Task to complete -> Your answer must consist of exactly the lines below, starting with the line with "Grow With Us (54, 1637)" and going on through the line with "Shop More Patterns [button] (90, 1559)", and nothing else.

Segment Start: Source records

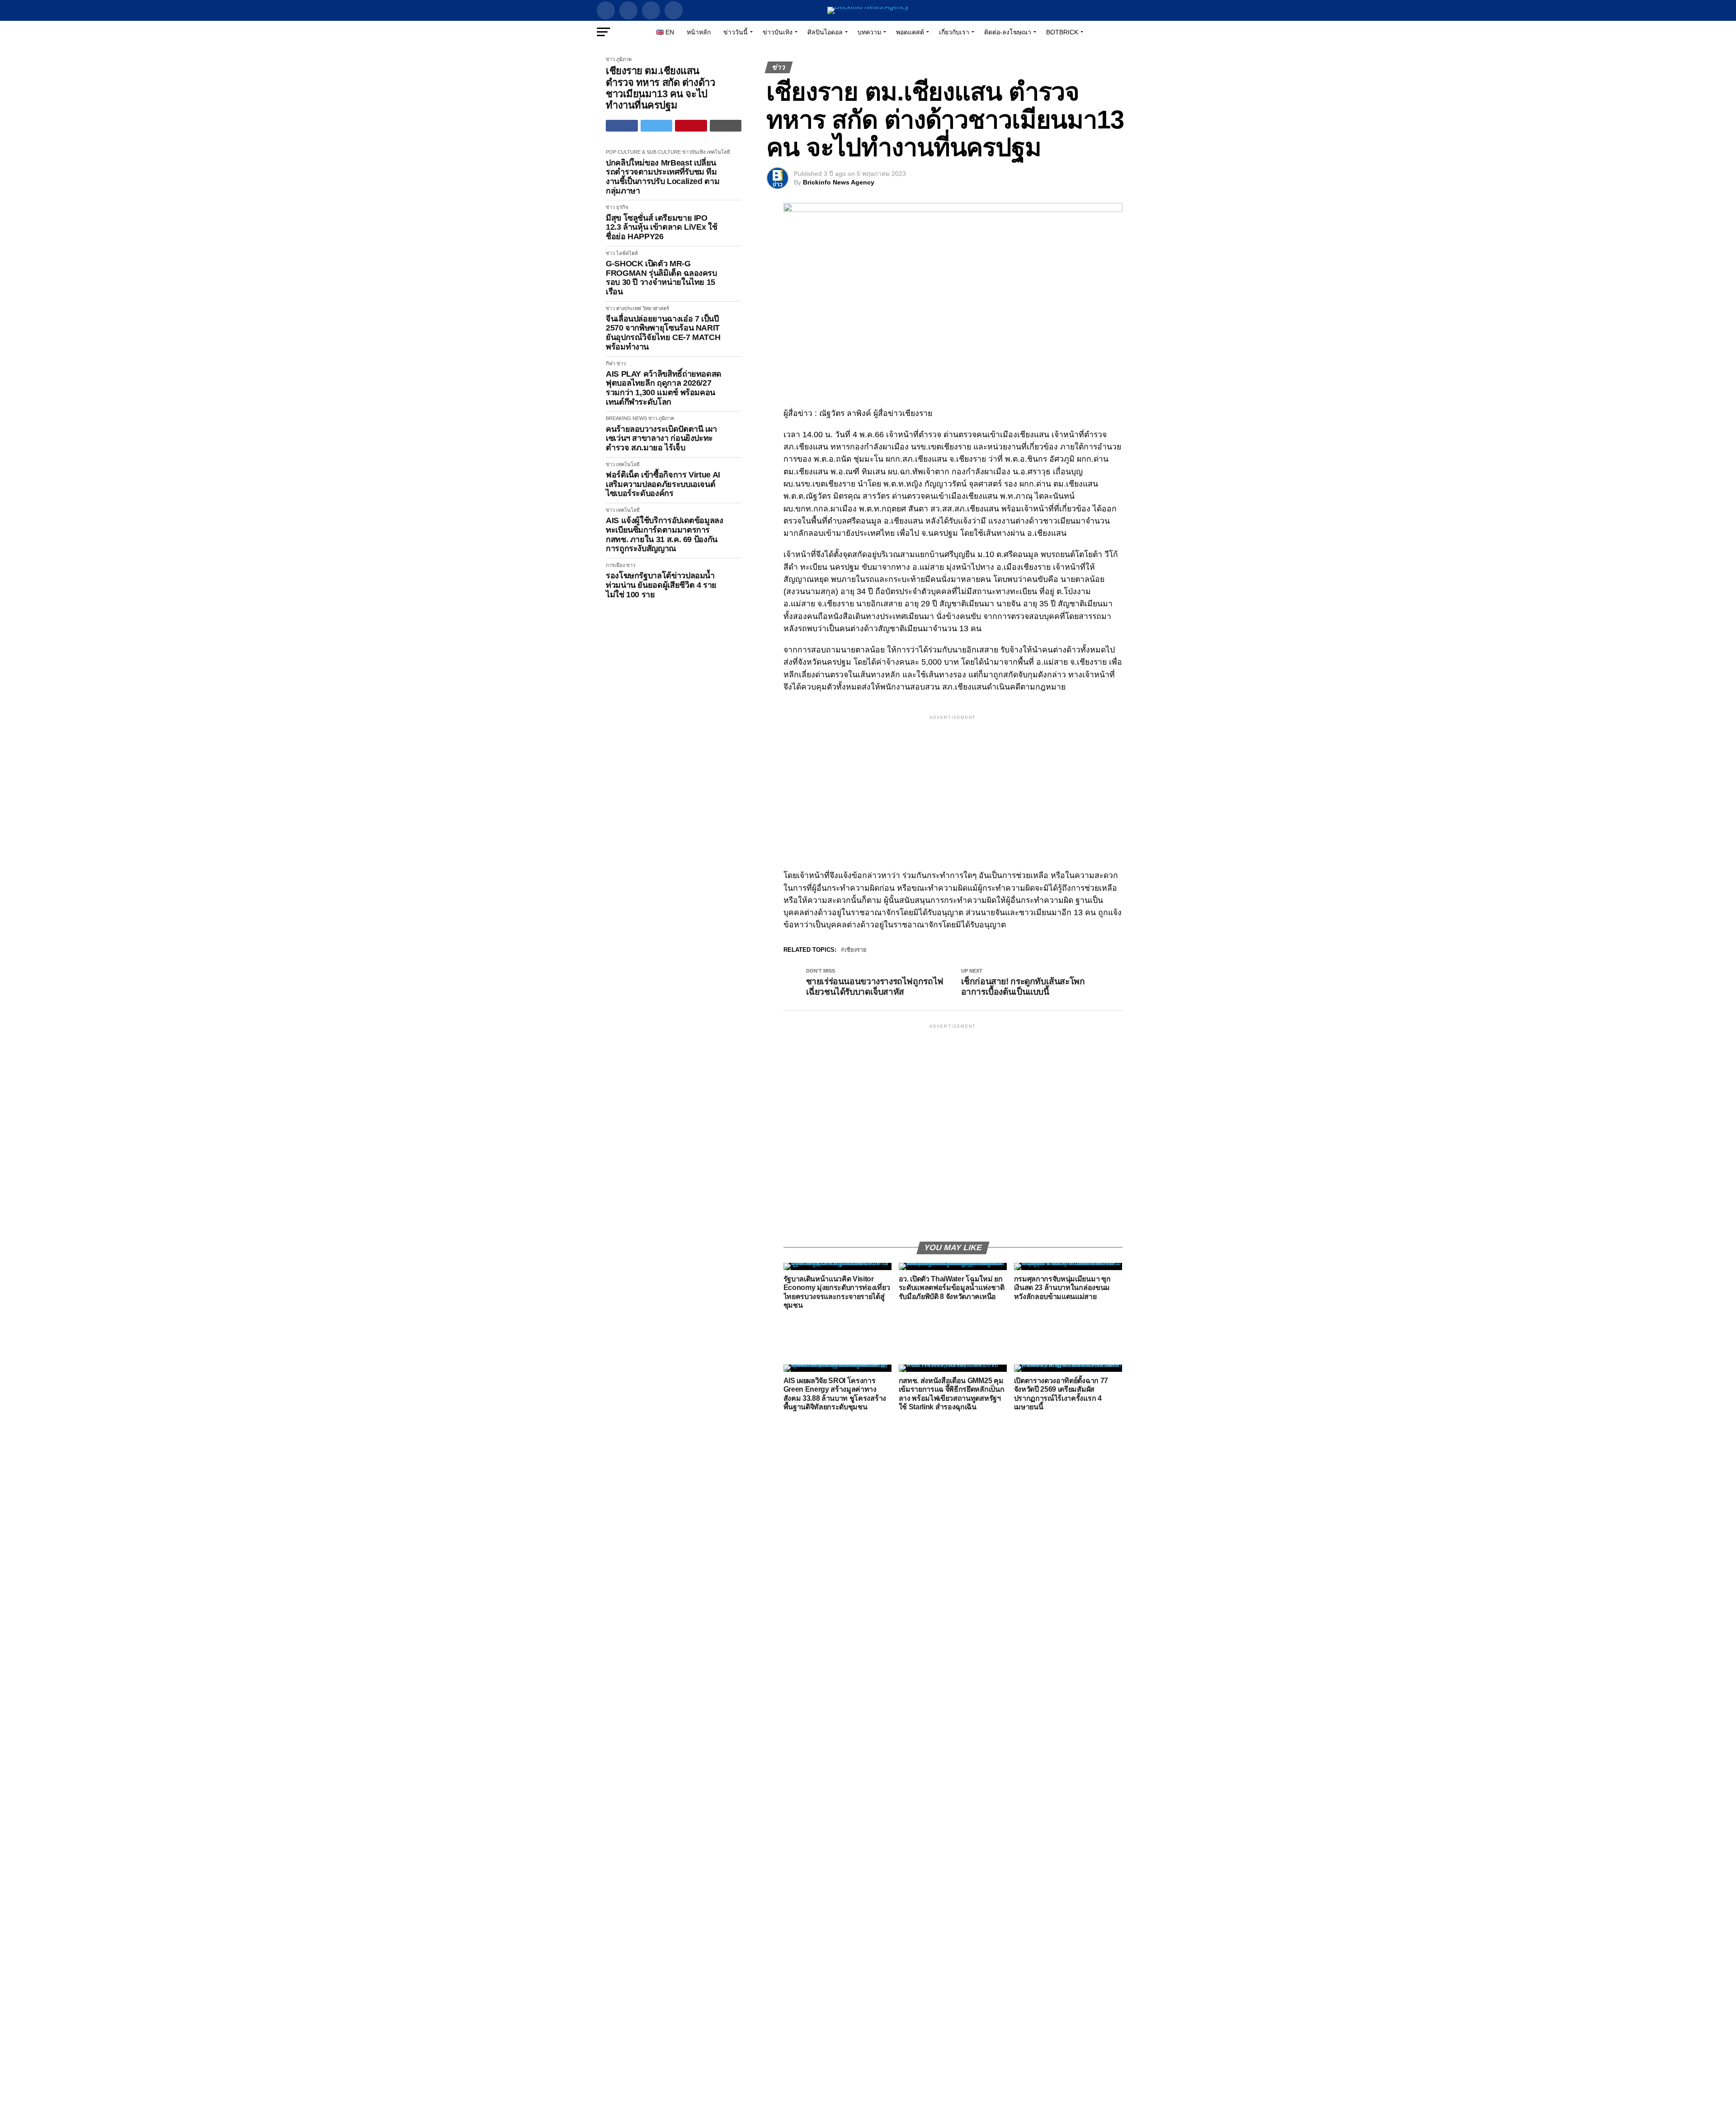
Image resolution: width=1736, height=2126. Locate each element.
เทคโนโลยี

Segment End: Source records
Segment Start: Source records

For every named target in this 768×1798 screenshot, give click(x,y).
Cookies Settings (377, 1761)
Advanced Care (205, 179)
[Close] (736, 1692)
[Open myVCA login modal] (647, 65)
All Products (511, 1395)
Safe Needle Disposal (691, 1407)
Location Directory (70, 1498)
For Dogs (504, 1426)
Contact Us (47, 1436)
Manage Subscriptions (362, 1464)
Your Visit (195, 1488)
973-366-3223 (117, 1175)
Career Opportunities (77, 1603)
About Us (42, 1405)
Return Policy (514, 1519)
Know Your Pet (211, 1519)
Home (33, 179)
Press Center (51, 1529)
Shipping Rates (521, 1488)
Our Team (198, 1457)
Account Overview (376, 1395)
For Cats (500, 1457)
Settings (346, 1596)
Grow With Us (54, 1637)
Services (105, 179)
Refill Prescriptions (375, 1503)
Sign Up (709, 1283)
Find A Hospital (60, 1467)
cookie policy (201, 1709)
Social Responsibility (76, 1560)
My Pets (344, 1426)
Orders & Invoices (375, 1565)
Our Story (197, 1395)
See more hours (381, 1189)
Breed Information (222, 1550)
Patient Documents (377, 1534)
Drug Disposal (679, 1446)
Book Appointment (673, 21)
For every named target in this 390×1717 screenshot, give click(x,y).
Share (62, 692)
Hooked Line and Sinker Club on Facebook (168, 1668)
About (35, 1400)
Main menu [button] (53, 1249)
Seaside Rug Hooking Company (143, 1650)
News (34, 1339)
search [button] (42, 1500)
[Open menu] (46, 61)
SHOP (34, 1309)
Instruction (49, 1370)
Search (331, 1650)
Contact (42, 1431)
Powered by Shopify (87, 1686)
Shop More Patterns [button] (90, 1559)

Segment End: Source records

Result of the exercise ->
Grow With Us (54, 1637)
Services (105, 179)
Refill Prescriptions (375, 1503)
Sign Up (709, 1283)
Find A Hospital (60, 1467)
cookie policy (201, 1709)
Social Responsibility (76, 1560)
My Pets (344, 1426)
Orders & Invoices (375, 1565)
Our Story (197, 1395)
See more hours (381, 1189)
Breed Information (222, 1550)
Patient Documents (377, 1534)
Drug Disposal (679, 1446)
Book Appointment (673, 21)
For every named target in this 390×1717 screenshot, give click(x,y).
Share (62, 692)
Hooked Line and Sinker Club on Facebook (168, 1668)
About (35, 1400)
Main menu [button] (53, 1249)
Seaside Rug Hooking Company (143, 1650)
News (34, 1339)
search [button] (42, 1500)
[Open menu] (46, 61)
SHOP (34, 1309)
Instruction (49, 1370)
Search (331, 1650)
Contact (42, 1431)
Powered by Shopify (87, 1686)
Shop More Patterns [button] (90, 1559)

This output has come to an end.